Éditorial

Trouble-fête

Par
Publié le 23/06/2020

Pour les uns, elle est cette vieille dame liberticide qui pourchasse tout à trac les dépassements d’honoraires de ceux qui y ont droit, les avantages conventionnels des autres, qui respectent les tarifs opposables ; et qui se délecterait aussi de voir remise en cause la liberté d’installation dans les zones excédentaires… Cet empêcheur de tourner en rond s'appelle la Cour des comptes, un grand corps de l'État qui enchaîne rapport sur rapport pour dénoncer ce qui coûte cher, ce qui ne marche pas, quitte à pourfendre de supposés avantages acquis avec un sens aigu de la provocation. Les professionnels la redoutent. Les journalistes en font leur miel.

Pour les autres, c’est la vigie attentive des équilibres budgétaires sans laquelle tout irait à vau-l'eau. La santé, avec ces 200 milliards d'euros d’ONDAM dépensés chaque année, fait donc naturellement partie des cibles privilégiées des magistrats financiers. Et tant pis si leurs recommandations génèrent chaque année davantage d'anticorps chez les représentants du secteur. Persévérance ? Obstination ? Entêtement ? L’institution de la rue Cambon semble se prendre à son propre jeu (de rôles) et, à l’instar de certaines « notes de Bercy », balance à intervalles réguliers ses pavés dans la mare.

● ● ● ●

### Questions:
#1 Recopiez le passage de l'éditorial sur la Cour des comptes ci-dessus en commençant par « Trouble-fête » et en poursuivant jusqu'à « font leur miel. ».
#2 Prolongez l'éditorial sur la Cour des comptes ci-dessus à la suite de sa dernière phrase.

### Données à examiner:

● ● ● ●

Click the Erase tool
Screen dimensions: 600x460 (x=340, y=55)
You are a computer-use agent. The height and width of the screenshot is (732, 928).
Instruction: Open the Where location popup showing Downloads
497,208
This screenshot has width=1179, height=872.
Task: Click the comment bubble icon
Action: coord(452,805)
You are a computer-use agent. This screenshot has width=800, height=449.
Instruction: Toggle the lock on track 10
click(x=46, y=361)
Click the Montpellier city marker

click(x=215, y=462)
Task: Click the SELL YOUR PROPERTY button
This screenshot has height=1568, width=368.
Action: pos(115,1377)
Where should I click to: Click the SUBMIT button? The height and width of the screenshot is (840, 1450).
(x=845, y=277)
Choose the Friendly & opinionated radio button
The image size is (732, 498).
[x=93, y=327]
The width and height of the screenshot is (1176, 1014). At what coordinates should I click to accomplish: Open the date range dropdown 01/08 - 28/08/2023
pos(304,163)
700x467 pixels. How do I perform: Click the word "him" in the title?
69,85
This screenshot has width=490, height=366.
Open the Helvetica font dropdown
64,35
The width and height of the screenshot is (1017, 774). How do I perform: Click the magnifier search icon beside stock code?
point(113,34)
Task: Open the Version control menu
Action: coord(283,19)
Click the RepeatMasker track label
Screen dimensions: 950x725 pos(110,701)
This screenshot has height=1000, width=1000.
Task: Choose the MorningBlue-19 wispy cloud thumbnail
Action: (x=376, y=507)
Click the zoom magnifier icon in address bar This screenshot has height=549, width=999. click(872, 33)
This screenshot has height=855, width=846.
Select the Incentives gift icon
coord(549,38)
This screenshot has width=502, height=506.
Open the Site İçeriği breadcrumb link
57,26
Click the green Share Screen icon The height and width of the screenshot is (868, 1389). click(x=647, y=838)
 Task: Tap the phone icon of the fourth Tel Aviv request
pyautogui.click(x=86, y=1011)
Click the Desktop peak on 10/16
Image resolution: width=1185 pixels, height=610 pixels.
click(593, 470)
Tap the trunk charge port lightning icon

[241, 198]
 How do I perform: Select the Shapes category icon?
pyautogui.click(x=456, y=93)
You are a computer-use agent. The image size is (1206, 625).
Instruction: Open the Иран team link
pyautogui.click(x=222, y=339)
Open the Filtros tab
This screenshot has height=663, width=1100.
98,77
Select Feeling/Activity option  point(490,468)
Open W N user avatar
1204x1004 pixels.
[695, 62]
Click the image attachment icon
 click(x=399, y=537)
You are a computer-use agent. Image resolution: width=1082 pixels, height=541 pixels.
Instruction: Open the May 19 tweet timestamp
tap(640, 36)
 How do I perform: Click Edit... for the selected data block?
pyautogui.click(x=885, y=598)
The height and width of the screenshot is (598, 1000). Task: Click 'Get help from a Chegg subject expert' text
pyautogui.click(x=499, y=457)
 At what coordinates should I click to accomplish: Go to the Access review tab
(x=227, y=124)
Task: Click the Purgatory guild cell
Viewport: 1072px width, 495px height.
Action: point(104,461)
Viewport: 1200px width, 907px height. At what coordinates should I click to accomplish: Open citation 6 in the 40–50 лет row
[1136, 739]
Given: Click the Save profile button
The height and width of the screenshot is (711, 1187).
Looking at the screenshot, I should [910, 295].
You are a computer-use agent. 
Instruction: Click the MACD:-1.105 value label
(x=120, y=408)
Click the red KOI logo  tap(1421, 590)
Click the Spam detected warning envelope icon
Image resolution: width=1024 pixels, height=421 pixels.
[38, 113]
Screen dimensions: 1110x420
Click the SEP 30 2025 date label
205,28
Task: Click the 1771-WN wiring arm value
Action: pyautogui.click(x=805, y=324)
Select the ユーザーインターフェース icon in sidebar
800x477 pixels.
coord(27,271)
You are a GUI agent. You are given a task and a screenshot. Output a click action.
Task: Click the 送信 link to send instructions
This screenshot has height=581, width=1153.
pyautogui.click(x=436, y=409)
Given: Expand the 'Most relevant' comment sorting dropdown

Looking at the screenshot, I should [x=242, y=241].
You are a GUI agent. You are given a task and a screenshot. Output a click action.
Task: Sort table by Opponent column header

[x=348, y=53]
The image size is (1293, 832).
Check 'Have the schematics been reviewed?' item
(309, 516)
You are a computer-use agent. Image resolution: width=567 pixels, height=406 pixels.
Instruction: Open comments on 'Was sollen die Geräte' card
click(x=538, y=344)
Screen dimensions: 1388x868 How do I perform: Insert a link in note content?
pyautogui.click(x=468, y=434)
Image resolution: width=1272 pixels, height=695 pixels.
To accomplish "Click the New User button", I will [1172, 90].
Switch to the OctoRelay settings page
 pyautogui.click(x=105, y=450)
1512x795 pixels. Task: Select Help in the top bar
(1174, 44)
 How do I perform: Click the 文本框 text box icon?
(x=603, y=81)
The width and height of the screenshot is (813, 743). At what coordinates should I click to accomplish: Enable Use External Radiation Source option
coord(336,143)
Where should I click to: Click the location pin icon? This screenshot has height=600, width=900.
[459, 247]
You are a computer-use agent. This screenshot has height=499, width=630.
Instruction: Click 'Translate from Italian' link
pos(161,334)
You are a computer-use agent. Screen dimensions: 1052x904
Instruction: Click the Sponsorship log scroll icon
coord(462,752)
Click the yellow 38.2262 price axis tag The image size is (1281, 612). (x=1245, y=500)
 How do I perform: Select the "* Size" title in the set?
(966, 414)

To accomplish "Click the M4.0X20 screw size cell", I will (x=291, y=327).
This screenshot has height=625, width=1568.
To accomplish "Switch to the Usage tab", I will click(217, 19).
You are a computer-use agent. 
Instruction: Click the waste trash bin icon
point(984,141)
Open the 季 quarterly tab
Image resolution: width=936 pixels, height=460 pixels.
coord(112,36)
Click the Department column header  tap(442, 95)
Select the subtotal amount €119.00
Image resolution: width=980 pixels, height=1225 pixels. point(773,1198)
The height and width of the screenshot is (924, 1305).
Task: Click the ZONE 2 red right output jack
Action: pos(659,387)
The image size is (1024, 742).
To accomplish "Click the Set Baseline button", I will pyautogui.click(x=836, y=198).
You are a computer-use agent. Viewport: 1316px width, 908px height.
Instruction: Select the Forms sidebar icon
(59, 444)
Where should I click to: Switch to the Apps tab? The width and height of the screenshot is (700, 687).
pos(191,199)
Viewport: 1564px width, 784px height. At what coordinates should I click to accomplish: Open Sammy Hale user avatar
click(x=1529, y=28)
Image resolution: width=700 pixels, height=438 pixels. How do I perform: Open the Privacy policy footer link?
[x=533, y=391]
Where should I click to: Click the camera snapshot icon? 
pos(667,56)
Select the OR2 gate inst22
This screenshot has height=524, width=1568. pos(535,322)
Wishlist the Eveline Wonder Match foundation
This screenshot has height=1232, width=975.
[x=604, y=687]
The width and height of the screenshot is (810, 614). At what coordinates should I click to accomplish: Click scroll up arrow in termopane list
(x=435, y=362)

● ● ● ●

### Réponses:
#1
Trouble-fête

Par
Publié le 23/06/2020

Pour les uns, elle est cette vieille dame liberticide qui pourchasse tout à trac les dépassements d’honoraires de ceux qui y ont droit, les avantages conventionnels des autres, qui respectent les tarifs opposables ; et qui se délecterait aussi de voir remise en cause la liberté d’installation dans les zones excédentaires… Cet empêcheur de tourner en rond s'appelle la Cour des comptes, un grand corps de l'État qui enchaîne rapport sur rapport pour dénoncer ce qui coûte cher, ce qui ne marche pas, quitte à pourfendre de supposés avantages acquis avec un sens aigu de la provocation. Les professionnels la redoutent. Les journalistes en font leur miel.

#2
Ça passe ou ça casse. Car les gouvernants s’ingénient parfois à enterrer, à peine sortis, ses rapports. Mais la force de la Cour – qui a changé de patron tout récemment — est ailleurs. Peut-être dans cette légitimité qu'elle tire de plusieurs siècles d'existence. Sans doute de l’opinion publique qu’elle façonne patiemment. Elle vient surtout de sa proximité avec la haute administration dont ses membres sont issus, non sans une certaine consanguinité avec le pouvoir. Alors, si la Cour finit par faire bouger les choses, c’est non seulement par médias interposés, mais aussi par capillarité. Nul doute que, passé la période des largesses post-Covid, elle aura de nouveau bientôt du pain sur la planche.